Every click of the scanning gun felt like an important decision. After all, we wanted what was best for our child.
If you’re a mom, especially if you struggle with being “Type A,” you know that bewilderment. You know that anxiety, the suffocation that says I’ve got to get this right, or my kid will be messed up. It starts at Babies-R-Us, but it persists into toddlerhood, the elementary school days, the awkward middle school years, and the pressure-packed, you’re-running-out-of-time, this-kid’s-about-to-launch teen years.
Looking past our strength
Chances are, this Mother’s Day, you’d love some rest. And not just a solid two-hour nap this afternoon (though that does sound amazing and nothing short of miraculous). You’re likely longing for rest that is soul deep—the kind of rest that transcends the physical and comes from genuinely believing that everything is going to be OK.
The world tells us otherwise, and so does our flesh. The motherhood mantra of our day says do more, try harder, your kids’ success and future well-being is on you. And there is some truth to that. Motherhood is a good and hard calling. It is a gift, granted to us by our Creator. He has called us to steward our little ones well. Our job as moms is one of the most important we’ll ever have on this earth. It is worthy of our very best.

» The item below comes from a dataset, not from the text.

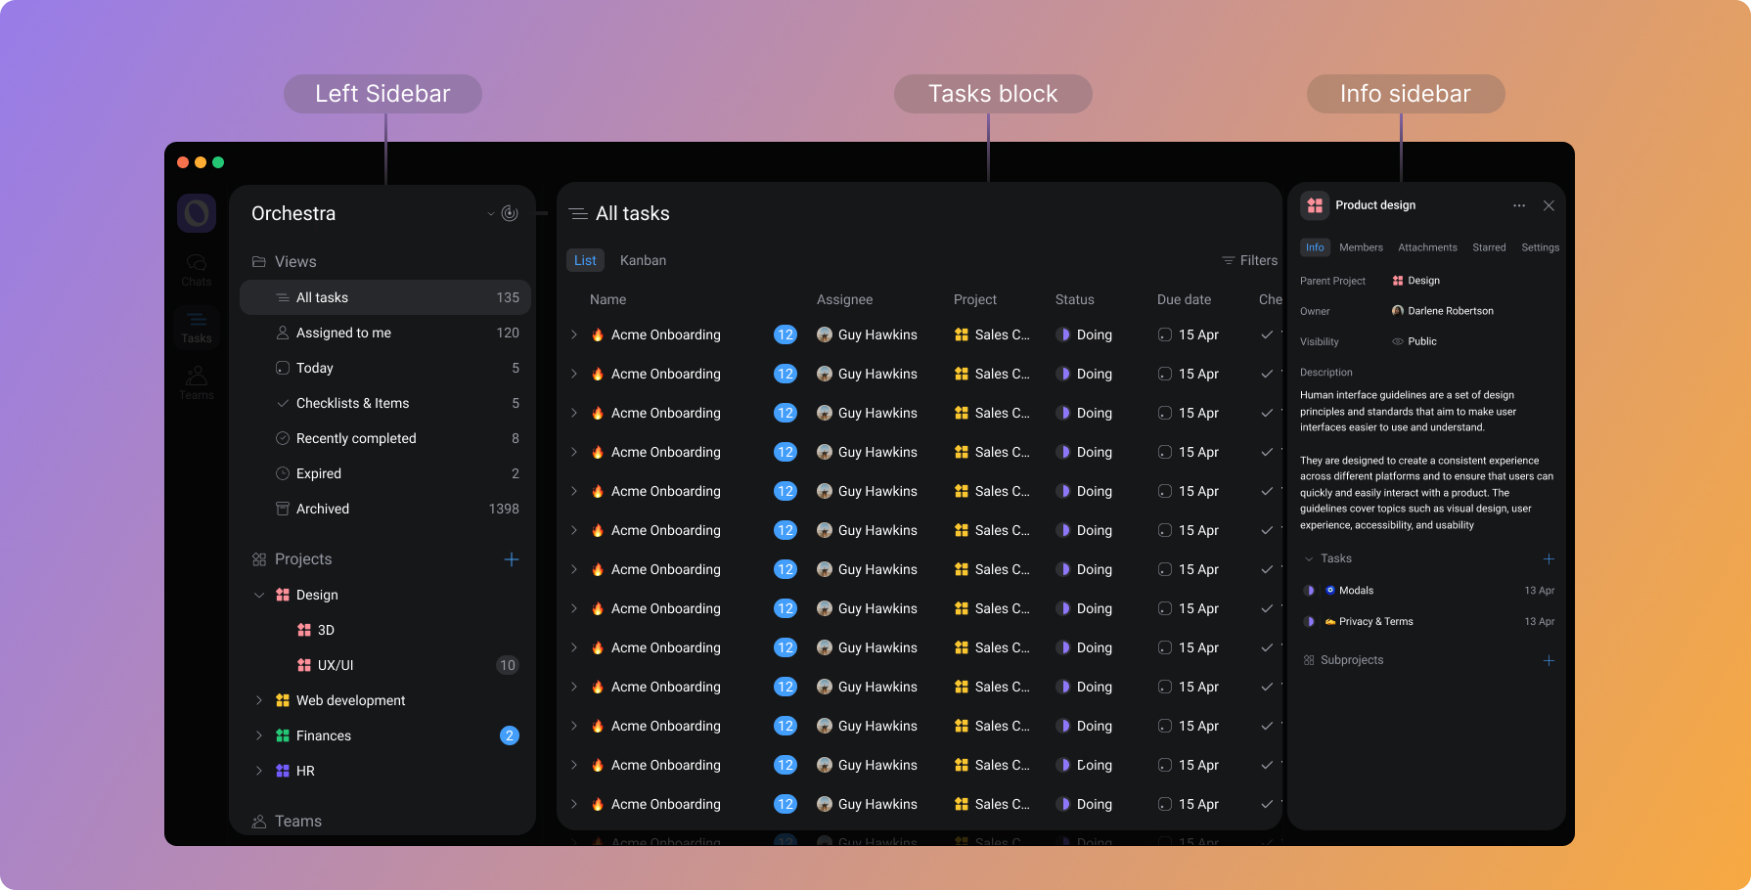The image size is (1751, 890).
Task: Select the Recently completed view
Action: [x=356, y=438]
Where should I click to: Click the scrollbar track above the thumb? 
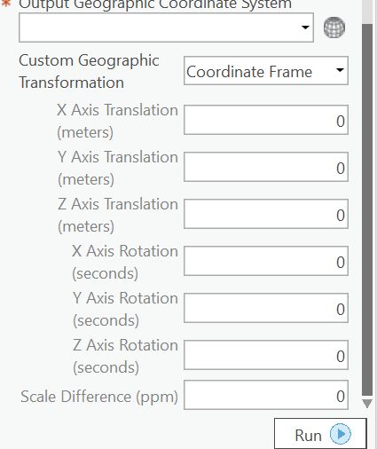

Motherhood is a ministry and a missional calling. Like Paul, we must “run in such a way as to get the prize” (1 Cor. 9:24). It is right and good for you and me to toil, to teach our children, to do all that we can to present them as mature in Christ (Col. 1:28-29). Like Paul, we work night and day (1 Thess. 2:9).
Yes, our relentless labors on behalf of our children are good and holy work. But—and this is really important‚—all of our efforts can quickly become as strangling and stifling as every must-have baby product in Babies-R-Us, if we put our hope in them alone. Our hard work cannot be the source of our confidence as moms.
Though we may pray for our babies daily from the time we know we’re pregnant or begin the adoption paperwork; though we may have a wonderful church family that helps us to raise our children in the Lord; though we may have the latest catechism book for preschoolers; though we may daily play Scripture lullabies, and nightly conduct family worship; though you and I may practice every good work on behalf of our children, we must not put our hope there.
Looking to Jesus
When Scripture calls us to “run with endurance the race set before us” (Heb. 12:1), it does not include, “because the better your efforts, the better the outcome.” It does not say that success is dependent on you and me.
Rather, the Word of God says, as we run, we must “[look] to Jesus the author and perfecter of our faith” (Hebrews 12:2). It is Jesus who authored and perfects your faith and mine. And it is Jesus who will author and perfect the faith of your children and mine. Only Jesus. Fix your eyes on Jesus.
This Mother’s Day afternoon, I really do hope you get that nap. You are physically tired for good reason. Motherhood is hard. But more than a nap, may you receive real rest. Soul rest. Rest that comes from Christ alone.
Today, know this: Our God is able. Our Father in heaven is kind and good and trustworthy. You and your children are so precious to him that he knows every hair on your head. He knows every hurt, every joy, every burden that you bear. And he does not stand far off. He sent his one and only Son to you—and not only to you, but to your children too.
The strong and capable hands that hold everything together (Col. 1:17) are the same hands that hold you and your babies, and they’re the same hands that were nailed to a cross on our behalf 2,000 years ago. He is merciful and just and goes to every great length for our good and his glory. And—and—he is risen. Our God is alive and at work.
So moms, rest well today knowing that Christ is preeminent over all things (Col. 1:18). That includes you, your motherhood journey, your children’s lives, and all that God will do in and through them in the days ahead.